§ **Data for processing**

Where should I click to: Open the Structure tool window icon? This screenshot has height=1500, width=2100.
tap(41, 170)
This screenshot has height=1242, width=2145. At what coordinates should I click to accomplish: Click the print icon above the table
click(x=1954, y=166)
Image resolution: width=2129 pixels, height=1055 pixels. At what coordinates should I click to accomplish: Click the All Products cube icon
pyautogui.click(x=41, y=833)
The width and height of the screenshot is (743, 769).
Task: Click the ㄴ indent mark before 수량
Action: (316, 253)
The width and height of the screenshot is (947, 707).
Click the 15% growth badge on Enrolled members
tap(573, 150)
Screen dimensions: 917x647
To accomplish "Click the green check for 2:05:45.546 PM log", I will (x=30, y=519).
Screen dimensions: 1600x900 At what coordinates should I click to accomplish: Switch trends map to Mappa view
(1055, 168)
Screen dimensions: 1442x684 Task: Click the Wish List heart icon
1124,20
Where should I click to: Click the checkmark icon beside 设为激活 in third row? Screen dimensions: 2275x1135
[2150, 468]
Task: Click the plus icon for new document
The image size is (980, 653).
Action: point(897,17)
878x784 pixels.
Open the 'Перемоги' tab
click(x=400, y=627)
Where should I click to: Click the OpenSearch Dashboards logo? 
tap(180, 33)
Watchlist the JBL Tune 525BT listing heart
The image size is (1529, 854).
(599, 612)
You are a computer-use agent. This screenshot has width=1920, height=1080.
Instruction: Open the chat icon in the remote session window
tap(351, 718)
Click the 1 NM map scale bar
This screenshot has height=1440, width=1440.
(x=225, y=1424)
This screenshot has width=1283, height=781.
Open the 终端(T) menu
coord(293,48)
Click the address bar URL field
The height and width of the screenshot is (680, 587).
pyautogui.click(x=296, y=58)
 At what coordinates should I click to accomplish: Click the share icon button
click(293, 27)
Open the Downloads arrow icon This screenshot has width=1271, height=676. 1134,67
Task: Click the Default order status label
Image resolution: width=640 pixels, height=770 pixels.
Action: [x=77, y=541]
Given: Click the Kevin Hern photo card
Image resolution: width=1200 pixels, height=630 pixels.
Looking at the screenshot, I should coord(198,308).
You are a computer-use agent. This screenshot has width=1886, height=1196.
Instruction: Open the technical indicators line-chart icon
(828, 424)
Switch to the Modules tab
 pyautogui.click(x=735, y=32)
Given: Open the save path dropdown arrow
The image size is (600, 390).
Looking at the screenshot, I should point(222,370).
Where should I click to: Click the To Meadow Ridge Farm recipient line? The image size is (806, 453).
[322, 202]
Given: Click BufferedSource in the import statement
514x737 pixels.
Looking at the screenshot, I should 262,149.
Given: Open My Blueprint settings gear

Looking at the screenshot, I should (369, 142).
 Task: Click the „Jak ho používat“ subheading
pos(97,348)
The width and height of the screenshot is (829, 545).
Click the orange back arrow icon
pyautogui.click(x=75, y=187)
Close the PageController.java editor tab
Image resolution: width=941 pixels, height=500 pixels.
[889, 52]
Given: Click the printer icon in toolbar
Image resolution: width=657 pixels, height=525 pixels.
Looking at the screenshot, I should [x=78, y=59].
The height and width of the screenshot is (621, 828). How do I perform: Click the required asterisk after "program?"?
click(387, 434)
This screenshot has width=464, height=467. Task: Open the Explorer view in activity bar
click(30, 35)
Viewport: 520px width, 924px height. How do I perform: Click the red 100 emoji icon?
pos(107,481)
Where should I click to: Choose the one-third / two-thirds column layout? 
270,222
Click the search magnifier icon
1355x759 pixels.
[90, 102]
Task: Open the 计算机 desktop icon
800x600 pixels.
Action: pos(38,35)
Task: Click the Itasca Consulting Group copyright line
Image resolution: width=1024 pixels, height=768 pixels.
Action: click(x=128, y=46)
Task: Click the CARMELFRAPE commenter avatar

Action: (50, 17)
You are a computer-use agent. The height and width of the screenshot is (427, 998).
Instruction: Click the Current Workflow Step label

§ **Work to complete**
Return the lines from the one containing "Given: Click BufferedSource" through the last line, reproducing each one verbatim.

§ **Response below**
Given: Click BufferedSource in the import statement
514x737 pixels.
Looking at the screenshot, I should 262,149.
Given: Open My Blueprint settings gear

Looking at the screenshot, I should (369, 142).
 Task: Click the „Jak ho používat“ subheading
pos(97,348)
The width and height of the screenshot is (829, 545).
Click the orange back arrow icon
pyautogui.click(x=75, y=187)
Close the PageController.java editor tab
Image resolution: width=941 pixels, height=500 pixels.
[889, 52]
Given: Click the printer icon in toolbar
Image resolution: width=657 pixels, height=525 pixels.
Looking at the screenshot, I should [x=78, y=59].
The height and width of the screenshot is (621, 828). How do I perform: Click the required asterisk after "program?"?
click(387, 434)
This screenshot has width=464, height=467. Task: Open the Explorer view in activity bar
click(30, 35)
Viewport: 520px width, 924px height. How do I perform: Click the red 100 emoji icon?
pos(107,481)
Where should I click to: Choose the one-third / two-thirds column layout? 
270,222
Click the search magnifier icon
1355x759 pixels.
[90, 102]
Task: Open the 计算机 desktop icon
800x600 pixels.
Action: pos(38,35)
Task: Click the Itasca Consulting Group copyright line
Image resolution: width=1024 pixels, height=768 pixels.
Action: click(x=128, y=46)
Task: Click the CARMELFRAPE commenter avatar

Action: (50, 17)
You are a computer-use agent. The height and width of the screenshot is (427, 998).
Instruction: Click the Current Workflow Step label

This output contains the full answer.